Conférence de presse- Press conference

REVUE DE PRESSE – PRESS REVIEW

COMMUNIQUÉ DE PRESSE

 Recours judiciaire pour invalider  la nouvelle limite pour les sorties du Québec à L’aide sociale

Montréal, le 17 mai 2016 – Plusieurs groupes communautaires montréalais s’unissent pour lancer aujourd’hui la campagne pauvre + captif afin de dénoncer un aspect particulièrement discriminatoire du Règlement sur l’aide aux personnes et aux familles. En effet, depuis mai 2015, une personne qui quitte le Québec pour plus de 7 jours consécutifs – ou 15 jours cumulatifs – dans un même mois perd son droit à l’aide sociale.

« Nombreuses sont les personnes qui cognent à notre porte pour comprendre pourquoi elles ne peuvent plus aller voir leur famille dans leur province ou leur pays d’origine. Cette mesure est déraisonnable et abusive. Elle enfreint les droits protégés par les chartes de manière injustifiée. Son objectif même est incompréhensible. Conséquemment, la mesure sera contestée devant les tribunaux », expose Me Stéphane Proulx, avocat aux Services juridiques communautaires de Pointe-Saint-Charles et Petite-Bourgogne.

Cette nouvelle restriction complexifie et précarise la vie de plusieurs personnes qui ont de la famille et des proches ailleurs au Canada ou dans le monde et qui, avant 2015, pouvaient quitter pour 1 mois sans problème. Cette mesure déraisonnable empêche d’abord et avant tout les prestataires d’aide sociale de voir les gens qui leur sont chers, de développer des réseaux de solidarité et de sortir du cycle de la pauvreté.

« Je suis une mère célibataire et il est très difficile d’arriver avec mon faible revenu d’aide sociale et le manque d’emplois. J’ai vu ma mère la dernière fois,  il y a environ cinq ans. J’espère emmener mes enfants la visiter, parce qu’elle est très malade et ils ne l’ont jamais vu. Je considère que je devrais être autorisée à laisser mes enfants connaître ma mère, avant qu’il ne soit trop tard », témoigne une prestataire de l’aide sociale directement affectée par la nouvelle limite.

Témoins des conséquences de cette nouvelle restriction dans la vie de leurs membres et participant.e.s, les groupes à l’initiative de la campagne pauvre + captif ont documenté les impacts de cette immobilisation forcée, qui s’attaque à la dignité des gens qui reçoivent de l’aide de dernier recours et renforce les préjugés contre les personnes vivant en situation de pauvreté.
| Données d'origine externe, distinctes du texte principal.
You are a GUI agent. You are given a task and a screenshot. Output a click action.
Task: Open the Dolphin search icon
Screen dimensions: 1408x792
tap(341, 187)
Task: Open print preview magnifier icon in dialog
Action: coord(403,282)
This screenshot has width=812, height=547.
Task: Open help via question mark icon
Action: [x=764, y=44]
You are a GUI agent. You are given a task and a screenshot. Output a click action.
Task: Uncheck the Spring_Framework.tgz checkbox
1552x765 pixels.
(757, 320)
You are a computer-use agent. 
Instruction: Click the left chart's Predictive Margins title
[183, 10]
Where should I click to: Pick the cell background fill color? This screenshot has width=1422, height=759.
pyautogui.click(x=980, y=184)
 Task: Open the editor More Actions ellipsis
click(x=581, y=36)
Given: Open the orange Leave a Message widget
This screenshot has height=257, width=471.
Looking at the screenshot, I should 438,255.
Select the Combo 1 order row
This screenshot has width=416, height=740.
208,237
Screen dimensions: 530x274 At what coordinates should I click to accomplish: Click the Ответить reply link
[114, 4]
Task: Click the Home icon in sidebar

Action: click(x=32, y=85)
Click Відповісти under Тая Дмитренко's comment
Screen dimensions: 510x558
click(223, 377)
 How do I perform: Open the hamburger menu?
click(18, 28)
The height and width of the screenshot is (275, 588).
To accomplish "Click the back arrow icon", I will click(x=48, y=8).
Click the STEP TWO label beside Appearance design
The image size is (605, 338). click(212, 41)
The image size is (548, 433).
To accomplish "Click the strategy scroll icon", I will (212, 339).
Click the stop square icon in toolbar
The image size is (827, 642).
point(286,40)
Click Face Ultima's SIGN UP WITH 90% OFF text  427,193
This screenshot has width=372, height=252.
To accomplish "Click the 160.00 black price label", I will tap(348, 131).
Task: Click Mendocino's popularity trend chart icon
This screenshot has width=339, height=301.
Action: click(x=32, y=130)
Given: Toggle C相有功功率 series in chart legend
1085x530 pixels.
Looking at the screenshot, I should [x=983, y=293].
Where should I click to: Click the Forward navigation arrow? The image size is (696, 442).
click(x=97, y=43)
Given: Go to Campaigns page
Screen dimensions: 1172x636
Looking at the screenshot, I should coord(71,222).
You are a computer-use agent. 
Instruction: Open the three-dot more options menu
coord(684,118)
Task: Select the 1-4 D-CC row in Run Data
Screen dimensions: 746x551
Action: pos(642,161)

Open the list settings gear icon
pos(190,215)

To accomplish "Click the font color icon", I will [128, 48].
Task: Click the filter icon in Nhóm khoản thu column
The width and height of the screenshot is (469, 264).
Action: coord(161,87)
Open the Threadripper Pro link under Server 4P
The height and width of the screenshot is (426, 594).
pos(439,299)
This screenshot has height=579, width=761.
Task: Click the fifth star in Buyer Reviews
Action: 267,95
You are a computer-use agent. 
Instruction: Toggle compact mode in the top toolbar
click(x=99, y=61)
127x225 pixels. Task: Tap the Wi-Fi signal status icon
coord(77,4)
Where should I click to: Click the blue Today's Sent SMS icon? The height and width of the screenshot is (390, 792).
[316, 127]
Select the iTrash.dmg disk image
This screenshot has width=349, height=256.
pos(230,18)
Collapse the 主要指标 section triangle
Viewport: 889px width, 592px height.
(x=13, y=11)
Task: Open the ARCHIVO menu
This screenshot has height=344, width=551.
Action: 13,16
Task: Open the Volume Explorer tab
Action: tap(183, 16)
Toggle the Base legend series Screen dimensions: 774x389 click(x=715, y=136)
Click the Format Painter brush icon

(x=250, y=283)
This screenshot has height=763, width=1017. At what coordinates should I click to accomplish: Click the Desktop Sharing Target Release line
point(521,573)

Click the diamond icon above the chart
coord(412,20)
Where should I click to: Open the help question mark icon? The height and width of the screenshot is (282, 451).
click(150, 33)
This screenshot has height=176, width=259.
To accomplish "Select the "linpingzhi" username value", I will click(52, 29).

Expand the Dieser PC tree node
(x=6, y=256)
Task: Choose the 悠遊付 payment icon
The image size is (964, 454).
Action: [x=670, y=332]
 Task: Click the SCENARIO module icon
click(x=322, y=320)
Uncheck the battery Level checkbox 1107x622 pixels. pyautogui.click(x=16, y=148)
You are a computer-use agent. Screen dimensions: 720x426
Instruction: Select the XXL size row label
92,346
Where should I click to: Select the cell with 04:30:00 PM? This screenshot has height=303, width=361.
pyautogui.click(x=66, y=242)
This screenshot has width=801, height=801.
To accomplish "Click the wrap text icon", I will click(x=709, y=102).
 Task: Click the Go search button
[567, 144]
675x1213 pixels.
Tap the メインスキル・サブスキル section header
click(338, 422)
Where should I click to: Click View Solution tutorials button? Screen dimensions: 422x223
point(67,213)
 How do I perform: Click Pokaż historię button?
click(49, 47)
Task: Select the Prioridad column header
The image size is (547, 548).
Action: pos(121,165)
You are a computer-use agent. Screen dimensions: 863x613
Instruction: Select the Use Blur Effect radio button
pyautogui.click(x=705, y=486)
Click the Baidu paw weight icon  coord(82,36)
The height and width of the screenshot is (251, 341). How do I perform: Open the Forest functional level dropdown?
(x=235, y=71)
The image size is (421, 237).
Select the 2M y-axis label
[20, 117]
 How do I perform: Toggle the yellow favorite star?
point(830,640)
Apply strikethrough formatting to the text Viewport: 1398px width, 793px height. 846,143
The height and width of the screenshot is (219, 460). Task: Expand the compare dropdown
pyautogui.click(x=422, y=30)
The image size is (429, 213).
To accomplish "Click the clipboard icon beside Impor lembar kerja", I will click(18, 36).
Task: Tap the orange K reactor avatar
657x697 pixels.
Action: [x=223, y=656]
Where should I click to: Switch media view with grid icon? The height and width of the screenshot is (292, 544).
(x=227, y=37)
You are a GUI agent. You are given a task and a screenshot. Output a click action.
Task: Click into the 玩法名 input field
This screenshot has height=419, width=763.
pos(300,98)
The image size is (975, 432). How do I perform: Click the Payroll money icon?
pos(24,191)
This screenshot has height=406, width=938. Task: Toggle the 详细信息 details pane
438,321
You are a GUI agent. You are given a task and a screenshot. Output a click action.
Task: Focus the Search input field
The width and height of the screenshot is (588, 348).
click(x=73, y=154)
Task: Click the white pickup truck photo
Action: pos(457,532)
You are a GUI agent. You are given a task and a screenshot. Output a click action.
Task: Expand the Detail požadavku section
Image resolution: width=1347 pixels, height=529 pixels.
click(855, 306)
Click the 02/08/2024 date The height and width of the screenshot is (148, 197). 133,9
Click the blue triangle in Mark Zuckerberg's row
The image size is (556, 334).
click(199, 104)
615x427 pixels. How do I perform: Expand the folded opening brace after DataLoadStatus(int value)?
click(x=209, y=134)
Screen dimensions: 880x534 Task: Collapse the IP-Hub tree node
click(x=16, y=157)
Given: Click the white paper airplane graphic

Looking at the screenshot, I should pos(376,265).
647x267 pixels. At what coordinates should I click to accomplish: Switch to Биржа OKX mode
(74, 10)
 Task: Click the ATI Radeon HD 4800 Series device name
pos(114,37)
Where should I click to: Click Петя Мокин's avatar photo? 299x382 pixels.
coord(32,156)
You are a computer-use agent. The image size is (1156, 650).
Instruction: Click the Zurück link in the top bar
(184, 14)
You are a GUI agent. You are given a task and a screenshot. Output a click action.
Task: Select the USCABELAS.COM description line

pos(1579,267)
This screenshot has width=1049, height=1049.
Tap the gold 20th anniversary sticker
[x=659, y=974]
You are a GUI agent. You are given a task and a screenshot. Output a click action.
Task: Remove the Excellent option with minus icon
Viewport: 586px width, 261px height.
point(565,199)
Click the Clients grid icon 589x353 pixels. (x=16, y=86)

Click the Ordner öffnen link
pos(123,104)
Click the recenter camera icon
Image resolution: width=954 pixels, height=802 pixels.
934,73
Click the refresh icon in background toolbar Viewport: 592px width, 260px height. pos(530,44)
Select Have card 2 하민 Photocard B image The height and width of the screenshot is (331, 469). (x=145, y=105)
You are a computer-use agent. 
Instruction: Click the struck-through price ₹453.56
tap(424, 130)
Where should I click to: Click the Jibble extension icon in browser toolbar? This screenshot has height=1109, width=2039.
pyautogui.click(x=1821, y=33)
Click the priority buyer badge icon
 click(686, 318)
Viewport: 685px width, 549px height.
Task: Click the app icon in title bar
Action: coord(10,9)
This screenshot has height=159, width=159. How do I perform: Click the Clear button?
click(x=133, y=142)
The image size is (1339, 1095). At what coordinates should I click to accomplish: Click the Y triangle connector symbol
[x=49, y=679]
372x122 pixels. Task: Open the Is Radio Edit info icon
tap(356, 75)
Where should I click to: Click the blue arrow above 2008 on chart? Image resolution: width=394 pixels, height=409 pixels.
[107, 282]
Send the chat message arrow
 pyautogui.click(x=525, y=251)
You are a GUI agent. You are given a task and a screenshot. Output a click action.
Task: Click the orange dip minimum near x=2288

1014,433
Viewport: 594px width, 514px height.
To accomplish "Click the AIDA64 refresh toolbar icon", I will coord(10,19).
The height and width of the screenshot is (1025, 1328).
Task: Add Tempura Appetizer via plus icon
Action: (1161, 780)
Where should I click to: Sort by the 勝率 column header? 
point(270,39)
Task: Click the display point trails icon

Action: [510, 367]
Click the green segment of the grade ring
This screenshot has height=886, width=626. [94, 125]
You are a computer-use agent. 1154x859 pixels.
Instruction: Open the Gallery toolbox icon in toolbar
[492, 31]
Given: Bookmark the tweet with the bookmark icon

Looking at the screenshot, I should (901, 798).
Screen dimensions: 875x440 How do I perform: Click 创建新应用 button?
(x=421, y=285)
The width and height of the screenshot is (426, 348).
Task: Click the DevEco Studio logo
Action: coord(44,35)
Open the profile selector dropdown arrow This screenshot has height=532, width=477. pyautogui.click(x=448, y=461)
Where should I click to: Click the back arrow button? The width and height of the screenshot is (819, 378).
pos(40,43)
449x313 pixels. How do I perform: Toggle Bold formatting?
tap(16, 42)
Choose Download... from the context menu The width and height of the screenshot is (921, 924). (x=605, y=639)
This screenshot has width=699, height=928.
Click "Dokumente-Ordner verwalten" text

Ils dénoncent cette disposition règlementaire, ainsi que les autres modifications introduites en 2015.

Tout comme le projet de loi 70 présentement à l’étude à l’Assemblée nationale, la logique de ces mesures est de renforcer le contrôle sur les personnes à l’aide sociale, avec pour résultat que les barrières pour sortir de la pauvreté sont encore plus difficiles à surmonter.


PRESSE RELEASE

Welfare: Legal challenge to invalidate the new limit on leaving Quebec

Montreal, May 17th 2016 Several Montreal area community groups have united to launch the campaign Poor + Captive, denouncing a particularly discriminatory aspect of the regulations surrounding welfare. Since May 2015, someone who leaves Quebec for more than 7 consecutive days or 15 cumulative days in a calendar month loses their right to social assistance.

“So many people knock on our door, unable to understand why they can no longer visit their families in their province or country of origin. This regulation is unreasonable and abusive. It violates the human rights that are enshrined in the Charter of Rights and Freedoms.   The purpose of this regulation is also incomprehensible. As a result, this measure will be contested before the courts”, explained Stéphane Proulx, a lawyer with the Service juridiques communautaires de Pointe-Saint-Charles et Petite Bourgogne.

This new restriction makes life especially difficult for many people who have family and friends elsewhere in Canada or in other countries by preventing them from seeing their loved ones, from developing support networks, and from breaking the cycle of poverty.

“I am a single mother and it is very difficult to get by with the lack of jobs and the low welfare rate. The last time I saw my mother was five years ago. I would like to take my children to visit her, because she is very sick and they have never met her. I think I should be allowed to let my children meet their grandmother before it is too late,” explains a welfare recipient directly affected by the new restriction.

Witness to the consequences of this new restriction in the lives of their members, volunteers, and participants, the groups that are launching the campaign Poor + Captive have documented the impacts of this regulation and how it undermines the dignity of people receiving last resort financials assistance and reinforces prejudices towards those living in poverty.

Just like Bill 70, currently before the National Assembly, and the other cutbacks introduced in 2015, this regulation serves to reinforce control over people on welfare, making it even more difficult to escape poverty.